● **Tasks for this exercise**
(1) Reproduce the passage of the online inventory article that begins at the words "Online Inventory for" and ends after the words "capacity this winter.".
(2) In the listing, rewrite the lines from the one containing "This screenshot has height=1139, width=651." through the one containing "the Use the", swapping "dropdown" for "menu" and changing nothing else. Return only those lines, and omit the pictures.

● **Text provided**
□ □ □ □

Online Inventory for Lift Access

Strategically sell lift products with added inventory for the 20/21 season

Executive Summary

  • Set up inventory on access products even if you don’t expect to need to limit capacity this winter. 

  • How to determine your online inventory, which can be used when setting up inventory pools that access products sold online can be linked to. 

  • Different options for bucketing access inventory allocations:

    • Using product groups

    • Using “persona groups” for inventory pool groupings tied to access products and why you might use this method rather than a simple lift ticket/passholder delineation. 

    • Using time slots for controlling congestion at the start of the day

  • If you have any questions about inventory pools and how they work in Aspenware Commerce, contact your Aspenware Service representative for a refresher and help thinking through your resort’s inventory strategy.

If you need to be nimble with resort operations and capacity restrictions this year, Aspenware recommends adding inventory to access products, and any products that are bundled with access products, for the 2020 season before they go on sale. Leveraging Aspenware’s inventory integrations into your POS inventory management can be useful to actually restrict access if it comes to that, but more importantly, it can help resorts plan for and quickly adapt to challenges and opportunities that may arise during this unprecedented winter. 

The methods and philosophies for managing inventory are shifting toward concepts used in the hotel and airline industries, which have always had to manage limited inventory, and therefore have learned to maximize their revenue within those constraints. Aspenware recommends coming up with your total “online inventory” as a first step.  

Determining Online Inventory

Your “online inventory” is a subset of your overall availability, or max resort capacity, which is the number of permitted on-hill skiers and riders. Your Online Inventory is the capacity available after the following are deducted: 1) inventory you need to reserve for tickets that will be sold through sales channels that aren’t directly integrated into your POS' inventory system, 2) partner programs (IKON, Epic Pass, etc.), 3) passholder visits if you won’t require passholder reservations, 4) anything else you need to reserve inventory for, such as tickets you want to keep available until more is known closer to the season.

□ □ □ □

● **Rows**
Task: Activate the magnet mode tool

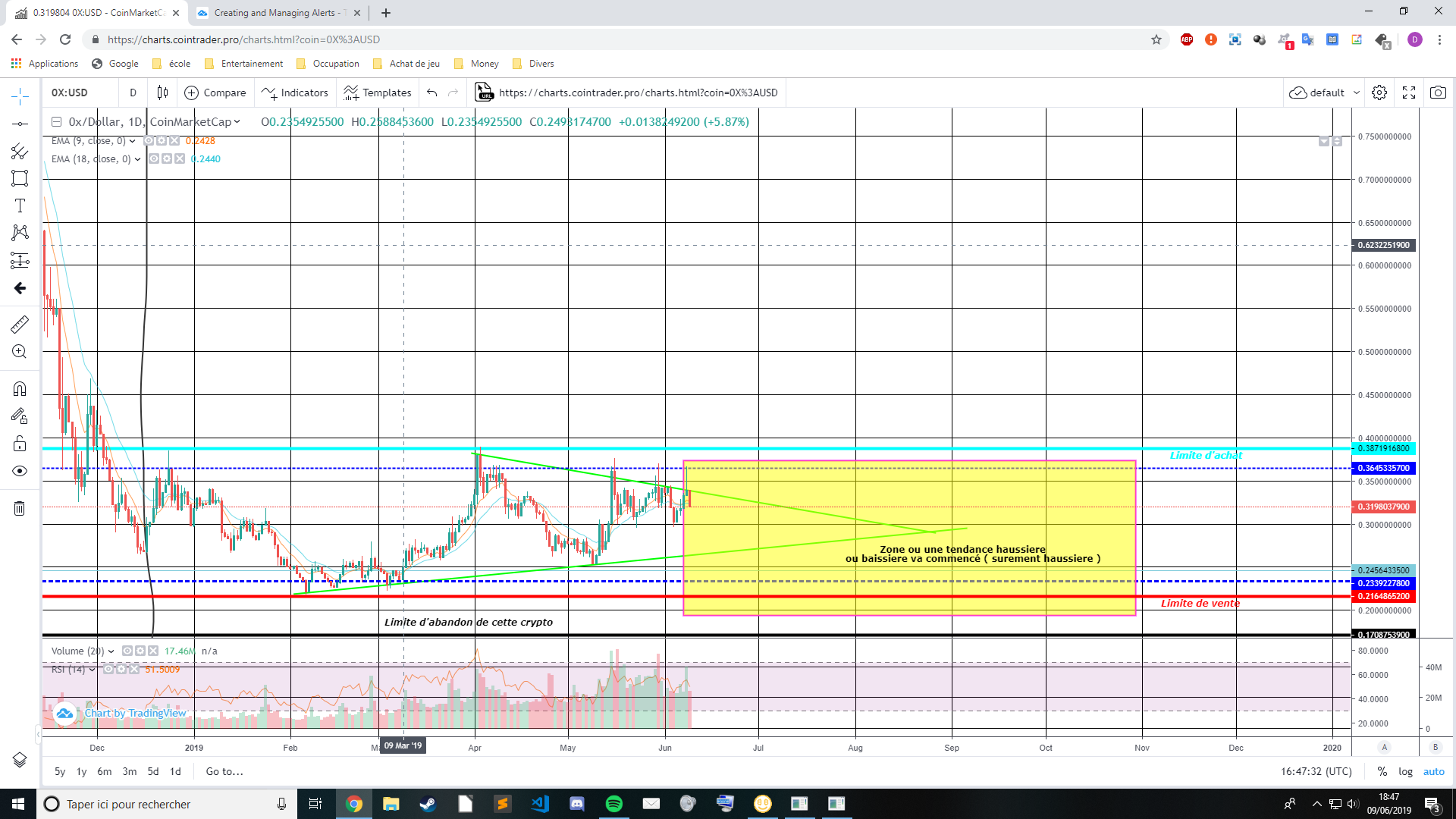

□ □ □ □

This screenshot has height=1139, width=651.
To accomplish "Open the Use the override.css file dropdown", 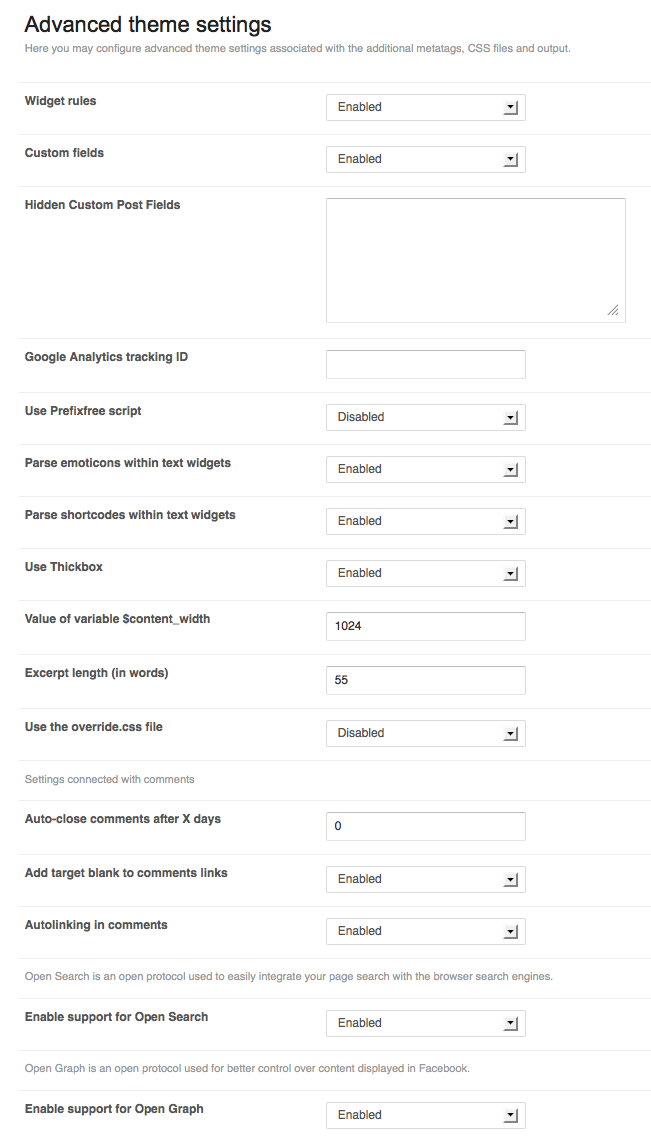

□ □ □ □

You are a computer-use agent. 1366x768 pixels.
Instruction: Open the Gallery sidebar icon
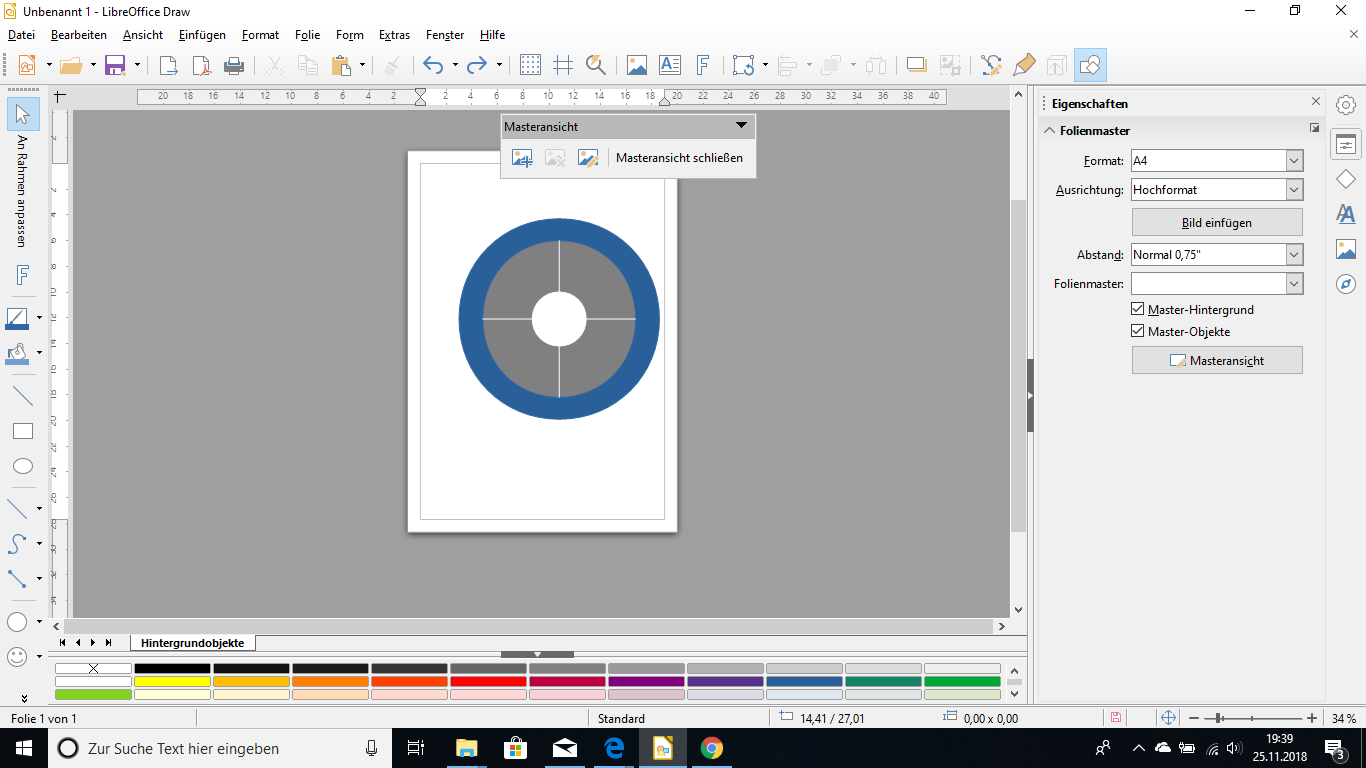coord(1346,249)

□ □ □ □

● **Results in order**
(1)
Online Inventory for Lift Access

Strategically sell lift products with added inventory for the 20/21 season

Executive Summary

  • Set up inventory on access products even if you don’t expect to need to limit capacity this winter.

(2)
This screenshot has height=1139, width=651.
To accomplish "Open the Use the override.css file menu", 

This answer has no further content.